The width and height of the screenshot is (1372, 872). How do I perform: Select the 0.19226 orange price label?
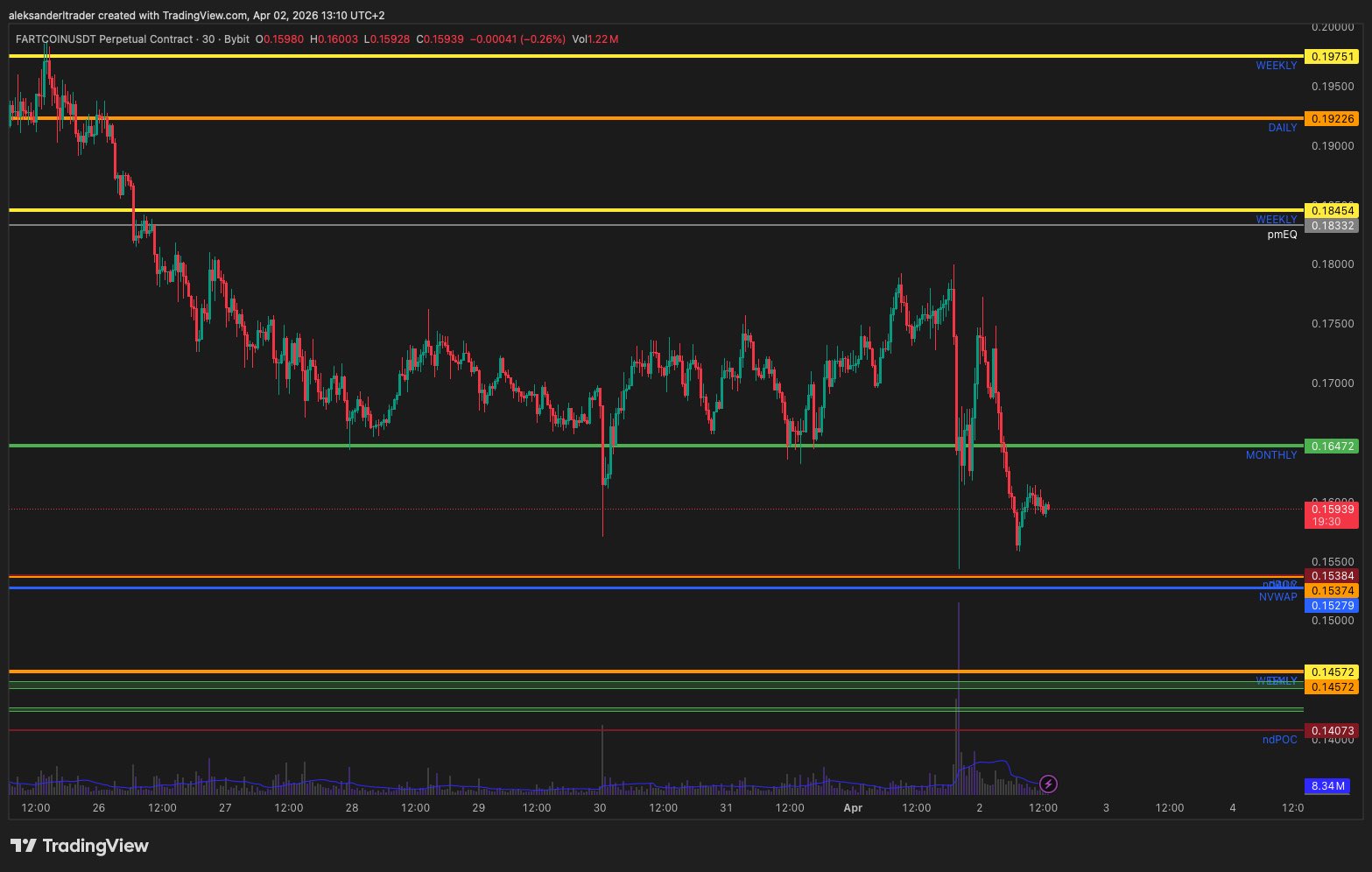coord(1331,119)
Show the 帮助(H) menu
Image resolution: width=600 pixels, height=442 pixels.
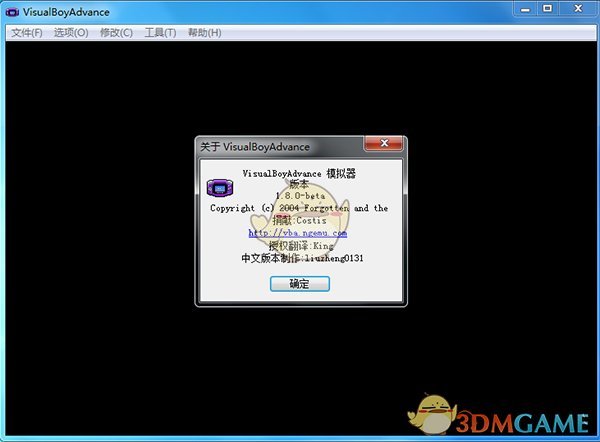(205, 32)
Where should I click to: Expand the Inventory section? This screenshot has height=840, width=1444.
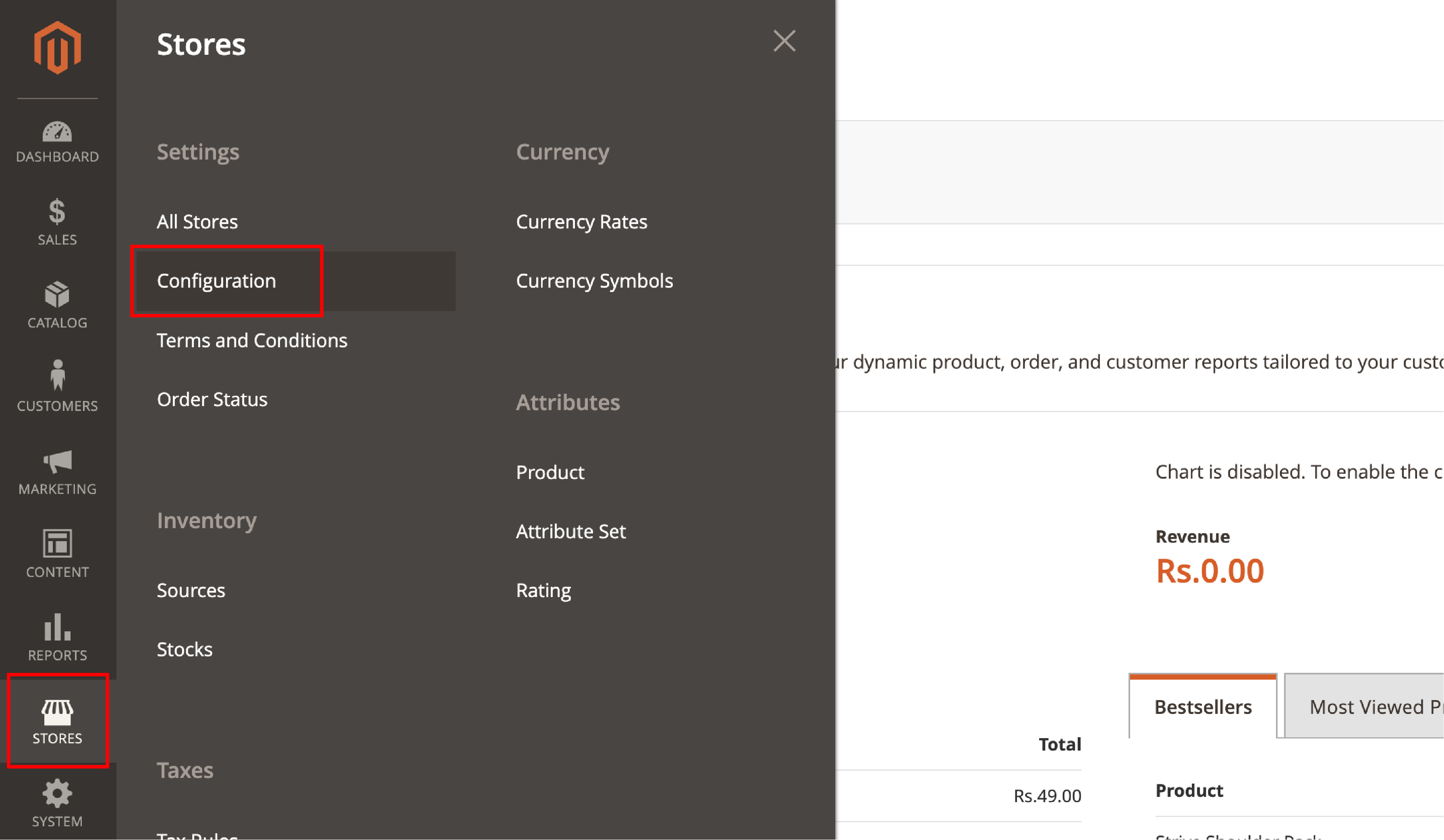206,519
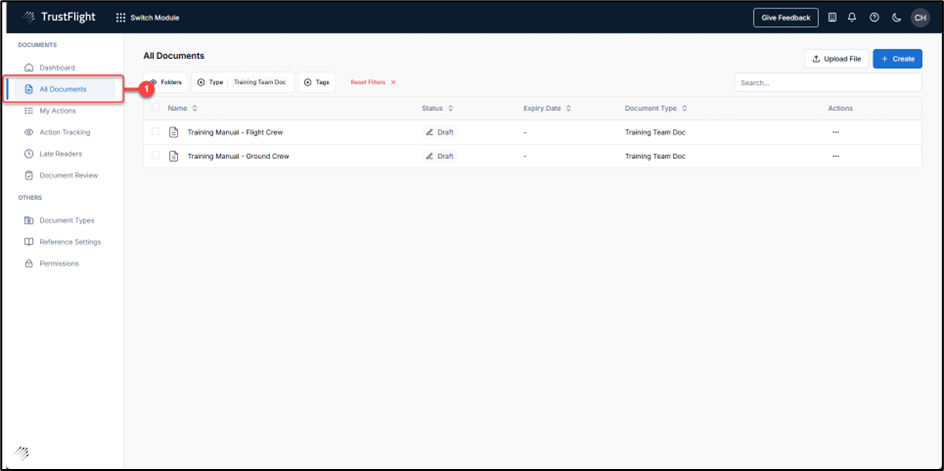Open the help question mark icon
Viewport: 944px width, 471px height.
874,17
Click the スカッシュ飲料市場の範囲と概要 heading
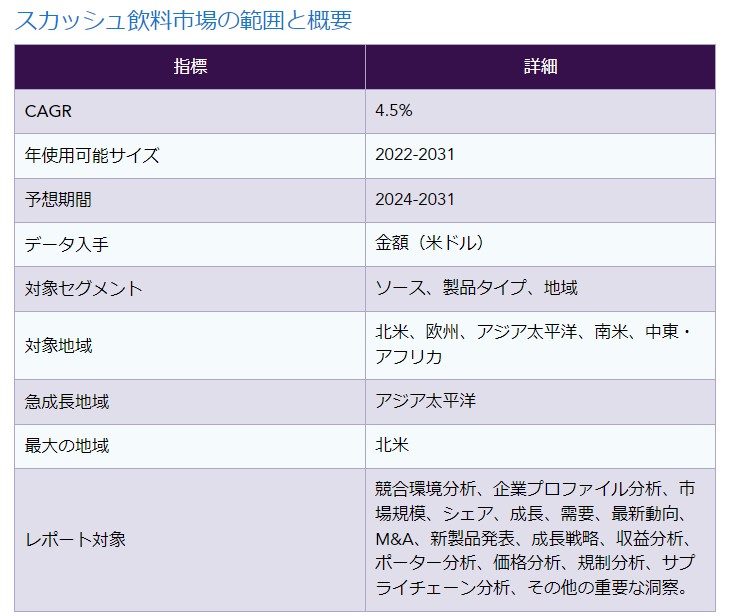 click(183, 21)
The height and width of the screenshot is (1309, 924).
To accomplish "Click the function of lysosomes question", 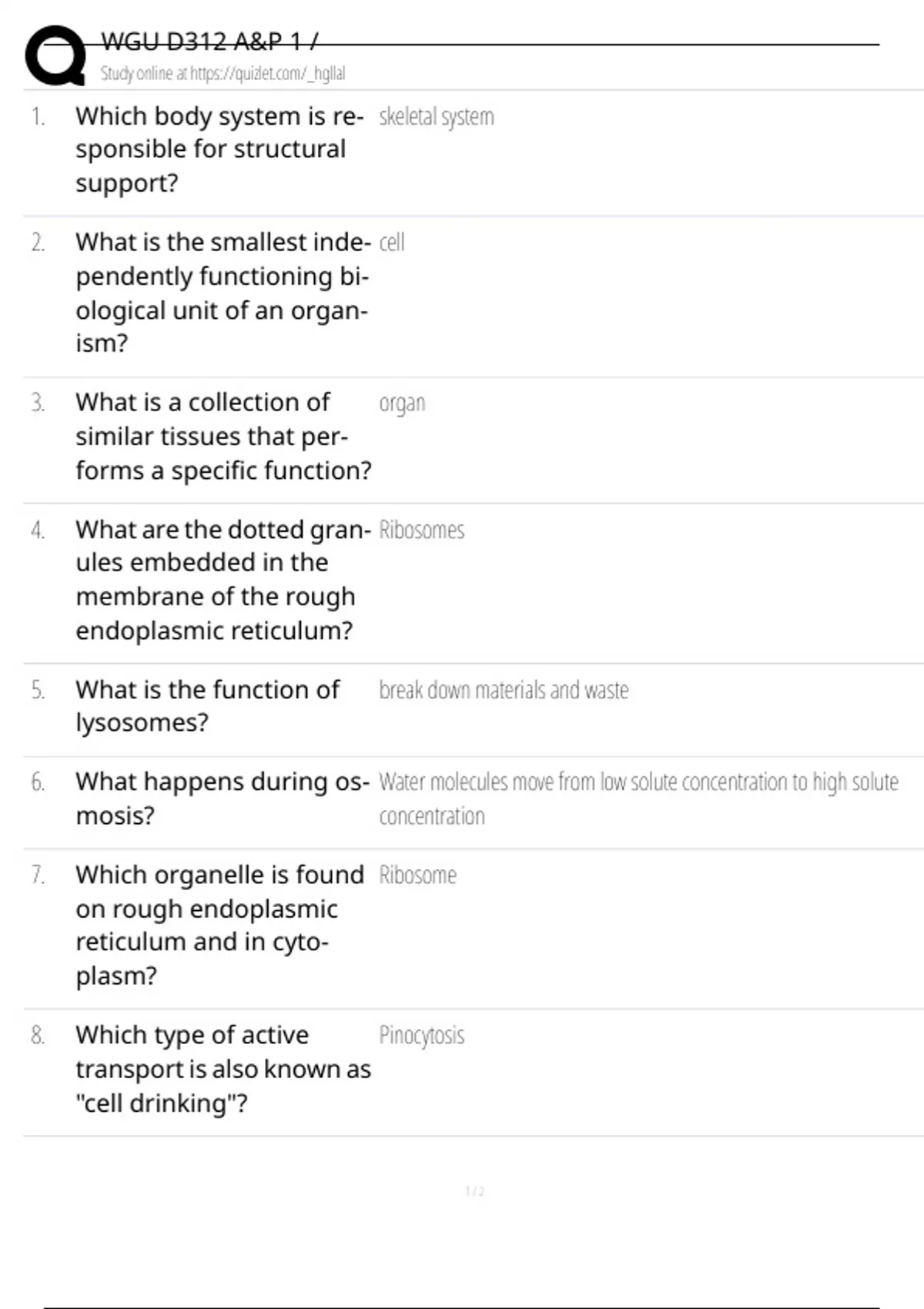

───

■ **Task to complete**: All of the entries above need to be transcribed exactly, except for the pictures.

■ **Solution to this task**:
The width and height of the screenshot is (1372, 872). How do I perform: Select the 0.19226 orange price label?
coord(1331,119)
Show the 帮助(H) menu
Image resolution: width=600 pixels, height=442 pixels.
(205, 32)
Where should I click to: Expand the Inventory section? This screenshot has height=840, width=1444.
206,519
Open the help question mark icon
Viewport: 944px width, 471px height.
874,17
Click the スカッシュ飲料市場の範囲と概要 heading
 click(183, 21)
The height and width of the screenshot is (1309, 924).
To accomplish "Click the function of lysosomes question", 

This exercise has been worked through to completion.